SESSION: EnergyTuePM4-R9 |
9th Intl. Symp. on Sustainable Energy Production: Fossil; Renewables; Nuclear; Waste handling, processing, & storage for all energy production technologies; Energy conservation |
Tue. 22 Oct. 2024 / Room: Ariadni C | |
Session Chairs: TBA Student Monitors: TBA |
The core part of the thesis is focused on experimental studies of a single solid oxide cell (SOC) operating in electrolysis mode. It is preceded by theoretical description of most important issues related to electrochemical cells, electrolysis, methods of hydrogen production, power-to-gas systems and the basic principles of operation of solid oxide cells. Three chapters are devoted to theory. The first chapter is a general introduction into the topic. It highlights the importance of energy storage technologies in current, global electric energy economy indicating the related potential role of hydrogen technologies and reversible solid oxide cells. The introduction has been further extended by a brief description of historical background on the process of electrolysis. Chapters 2, 3 and 4 contain the theoretical description. Chapter two presents an overview of most important in industry technologies of hydrogen production. These include primary methods for hydrocarbons reforming (SR, CPOX, ATR) and hydrogen generation from biomass.

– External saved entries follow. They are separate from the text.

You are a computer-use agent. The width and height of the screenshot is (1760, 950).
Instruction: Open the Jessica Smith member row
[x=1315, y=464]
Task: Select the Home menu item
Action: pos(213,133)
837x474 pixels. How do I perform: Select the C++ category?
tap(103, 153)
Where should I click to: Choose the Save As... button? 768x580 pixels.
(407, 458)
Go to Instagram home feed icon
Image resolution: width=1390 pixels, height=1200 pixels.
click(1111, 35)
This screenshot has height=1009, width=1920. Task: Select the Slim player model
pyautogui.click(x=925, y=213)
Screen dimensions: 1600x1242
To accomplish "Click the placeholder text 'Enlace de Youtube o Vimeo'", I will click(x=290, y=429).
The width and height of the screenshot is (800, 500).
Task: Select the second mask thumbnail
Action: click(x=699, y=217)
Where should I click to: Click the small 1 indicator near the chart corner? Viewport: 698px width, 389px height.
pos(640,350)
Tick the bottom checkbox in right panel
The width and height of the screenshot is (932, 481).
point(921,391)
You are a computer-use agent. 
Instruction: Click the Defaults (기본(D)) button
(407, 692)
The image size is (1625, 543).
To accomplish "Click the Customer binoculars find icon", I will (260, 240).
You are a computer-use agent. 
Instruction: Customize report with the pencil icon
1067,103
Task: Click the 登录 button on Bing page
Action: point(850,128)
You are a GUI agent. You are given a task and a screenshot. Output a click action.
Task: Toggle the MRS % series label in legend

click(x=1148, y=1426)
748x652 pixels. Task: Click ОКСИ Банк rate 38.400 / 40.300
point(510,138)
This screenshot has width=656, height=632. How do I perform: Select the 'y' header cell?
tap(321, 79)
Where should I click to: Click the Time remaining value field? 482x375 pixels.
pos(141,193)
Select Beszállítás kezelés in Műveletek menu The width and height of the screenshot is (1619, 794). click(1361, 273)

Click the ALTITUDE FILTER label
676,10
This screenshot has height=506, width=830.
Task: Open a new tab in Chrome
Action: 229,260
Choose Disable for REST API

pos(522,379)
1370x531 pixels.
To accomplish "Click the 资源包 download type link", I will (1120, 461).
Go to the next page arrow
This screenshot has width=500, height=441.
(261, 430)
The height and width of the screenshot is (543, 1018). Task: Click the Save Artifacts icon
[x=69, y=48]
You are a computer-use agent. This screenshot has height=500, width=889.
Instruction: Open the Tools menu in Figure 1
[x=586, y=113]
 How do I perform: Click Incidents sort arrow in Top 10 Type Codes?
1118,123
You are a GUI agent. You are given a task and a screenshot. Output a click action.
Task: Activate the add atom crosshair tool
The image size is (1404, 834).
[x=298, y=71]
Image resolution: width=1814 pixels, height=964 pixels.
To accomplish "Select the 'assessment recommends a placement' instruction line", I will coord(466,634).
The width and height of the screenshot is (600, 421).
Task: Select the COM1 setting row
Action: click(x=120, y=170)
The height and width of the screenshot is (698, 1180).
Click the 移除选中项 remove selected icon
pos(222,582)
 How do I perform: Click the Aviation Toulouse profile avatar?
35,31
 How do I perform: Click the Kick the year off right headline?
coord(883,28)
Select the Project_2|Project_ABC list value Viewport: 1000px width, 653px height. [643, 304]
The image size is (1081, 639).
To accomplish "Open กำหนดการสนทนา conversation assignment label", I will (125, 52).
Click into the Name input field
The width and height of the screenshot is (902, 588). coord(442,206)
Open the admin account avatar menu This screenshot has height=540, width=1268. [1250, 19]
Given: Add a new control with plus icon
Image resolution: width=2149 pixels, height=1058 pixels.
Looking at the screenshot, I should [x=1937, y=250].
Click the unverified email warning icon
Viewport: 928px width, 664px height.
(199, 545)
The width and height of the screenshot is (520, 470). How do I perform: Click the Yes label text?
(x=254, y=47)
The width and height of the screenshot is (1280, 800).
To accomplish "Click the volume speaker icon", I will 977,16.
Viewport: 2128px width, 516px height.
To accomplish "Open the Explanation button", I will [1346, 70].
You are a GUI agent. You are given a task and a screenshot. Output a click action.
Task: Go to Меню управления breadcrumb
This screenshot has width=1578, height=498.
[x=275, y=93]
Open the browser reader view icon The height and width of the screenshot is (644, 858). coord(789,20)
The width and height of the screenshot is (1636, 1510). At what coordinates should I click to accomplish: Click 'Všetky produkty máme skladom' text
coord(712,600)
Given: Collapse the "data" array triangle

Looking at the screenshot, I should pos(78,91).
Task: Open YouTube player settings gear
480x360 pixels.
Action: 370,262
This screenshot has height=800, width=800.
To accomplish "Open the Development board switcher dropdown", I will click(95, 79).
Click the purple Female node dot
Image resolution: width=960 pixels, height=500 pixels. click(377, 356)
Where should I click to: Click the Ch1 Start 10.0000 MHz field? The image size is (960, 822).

Next to that, general process of electrolysis is described with brief description of three main techniques: alkaline electrolysis, proton exchange electrolysis (PEM) and solid oxide electrolysis (SOE). The broadest theoretical chapter is number 3. It is devoted to detailed view on thermodynamics of solid oxide cells, cell construction solutions and materials used. There are also presented basic performance characteristics of cells working in both electrolysis (SOE) and fuel cell (SOFC) modes together with the corresponding losses and efficiencies. Chapter 4 is focused on complete power-to-gas systems including solid oxide cells. It includes description of the design, performance and evaluation of two separate hydrogen electric energy storage systems based on reversible solid oxide cells. The first is theoretical, simulated HYSYS 8.8 software, based on dedicated mathematical model. The second, on the other hand is a real system installed and operation in USA. Finally, chapter 5 is the key part that describes the experimental part of the thesis. The aim of the experiment is clearly stated, then there are presented: design of the experiment, experimental stand, the start-up procedure and graphical representation of the obtained results. The results are extensively discussed. The last chapter includes the final conclusions that are mainly focused on evaluation of the experimental procedure and guidelines for its improvement.